Slurm, Realistic Examples
Of course, our initial example script was a bit silly. We now list a few more complicated scripts that should help you get started with writing your own production grade scripts.
The following examples follow:
- Download of NWP Forecasts from MetNo
- Calling Python Script, Using Multiple Cores
- Using Conda Environments
- Get Verbosity
Example 01: Download of NWP Forecasts from MetNo
This downloads a large number of weather forecast from the meterological institute.
volkerh@ds01:~/Jobs/NWP$ cat 2018_MEPS_Download_Q1.job
#!/bin/bash
#SBATCH --output /home/volkerh/Jobs/NWP/0000_Logs/2018_MEPS_Download_Q1-%j.out
#SBATCH --job-name 2018/MEPS/Download/Q1
#SBATCH --partition sintef
#SBATCH --ntasks 1
#SBTACH --mem=32MB
#SBATCH --time 7-00:00:00
home=/home/volkerh
data=/data/volkerh
outdir=$data/nwp/2018_meps
cd $outdir
export DATE=`date +%F_%H%M`
srun ./sync_q1.sh > Sync_Q1_$DATE.log 2>&1
Note:
-
Directives starting with
#XSBATCH
(instead of#SBATCH
) are ignored. -
The script doing the actual heavy lifting is the one called by
srun ./sync_q1.sh
in the directory we have changed to. It looks like this:
volkerh@ds01:/data/volkerh/nwp/2018_meps$ cat 2018_MEPS_Download_Q1.job
#!/bin/bash
year=2018
# http://thredds.met.no/thredds/fileServer/meps25epsarchive/2018/01/01/meps_mbr0_pp_2_5km_20180101T00Z.nc
# January
nmonth=01
for nday in `seq -f %02g 1 31`; do
wget --no-verbose http://thredds.met.no/thredds/fileServer/meps25epsarchive/${year}/${nmonth}/${nday}/meps_mbr0_pp_2_5km_${year}${nmonth}${nday}T00Z.nc
done
Example 02: Calling Python Script, Using Multiple Cores
Here's a job script that calls a Python script which can use multiple cores.
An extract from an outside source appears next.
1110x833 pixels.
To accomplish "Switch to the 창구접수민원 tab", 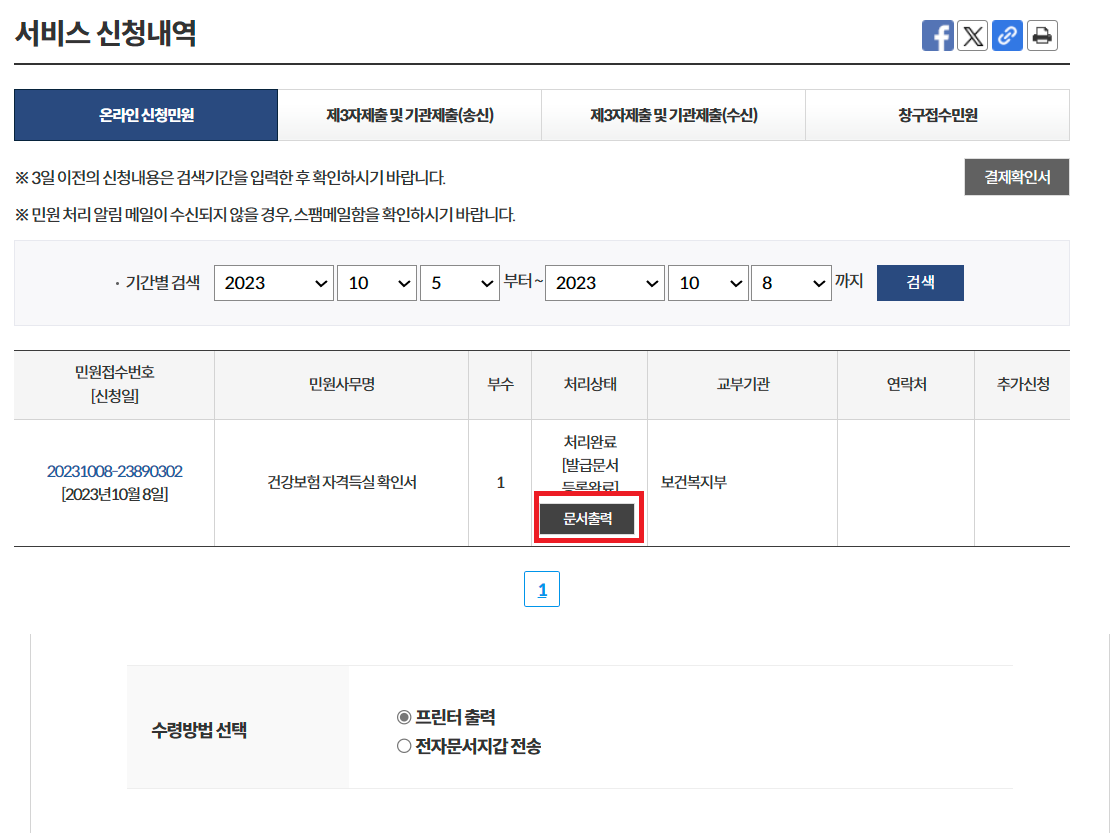I will (937, 115).
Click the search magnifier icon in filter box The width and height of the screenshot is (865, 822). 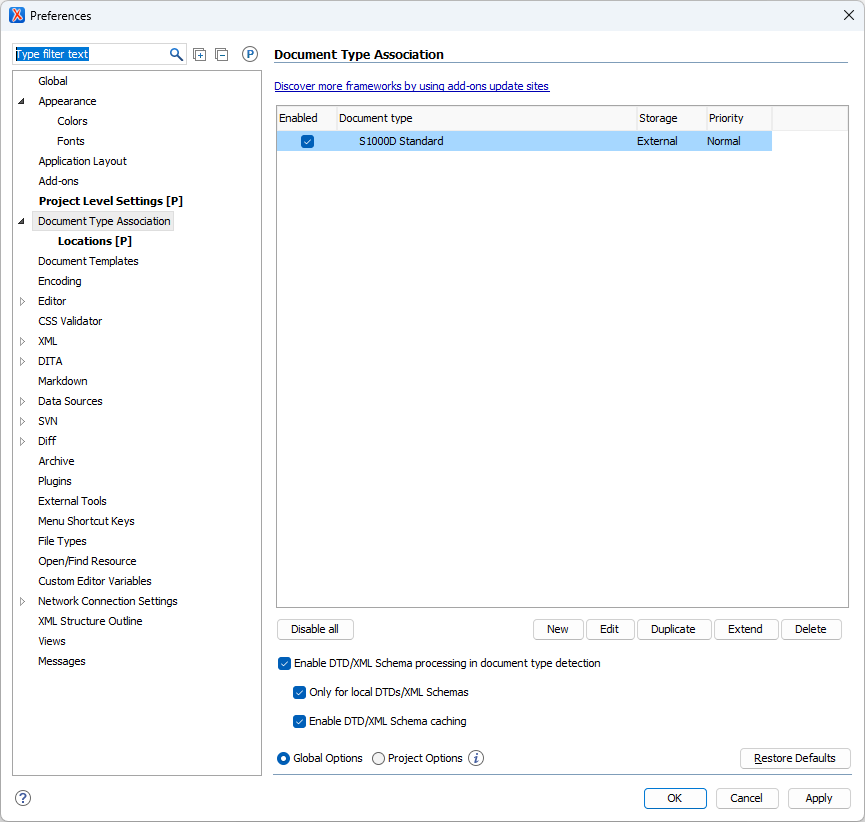click(x=176, y=54)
volkerh@ds01:~/Jobs/Energytics$ cat AMS_Hafslund.job
#!/bin/bash
#SBATCH --output /home/volkerh/Jobs/Energytics/0000_Logs/AMS_Hafslund-%j.out
#SBATCH --job-name AMS/Hafslund
#SBATCH --partition sintef
#SBATCH --ntasks 1
#SBATCH --cpus-per-task=12
#SBTACH --mem=24GB
#SBATCH --time 00-08:00:00
home=/home/volkerh
data=/data/volkerh
srcdir=$home/Source/Energytics/Playground/AMS_Loaders
outdir=$data/energytics/ams_hafslund
cd $outdir
export DATE=`date +%F_%H%M`
srun python -u ${srcdir}/hafslund_csv2hdf5.py > Run_$DATE.log 2>&1
Note:
-
The Python interpreter is invoked with the
-u
flag. This forces the output to be unbuffered. If output is buffered, any messages the script may emit will not immediately show up in the log. -
The directive
#SBATCH --cpus-per-task=12
assigns 12 CPU (cores) to the job.
Confusion potential
Be careful to not confuse --cpus-per-task
with --ntasks
. The latter is only relevant when using MPI parallelism.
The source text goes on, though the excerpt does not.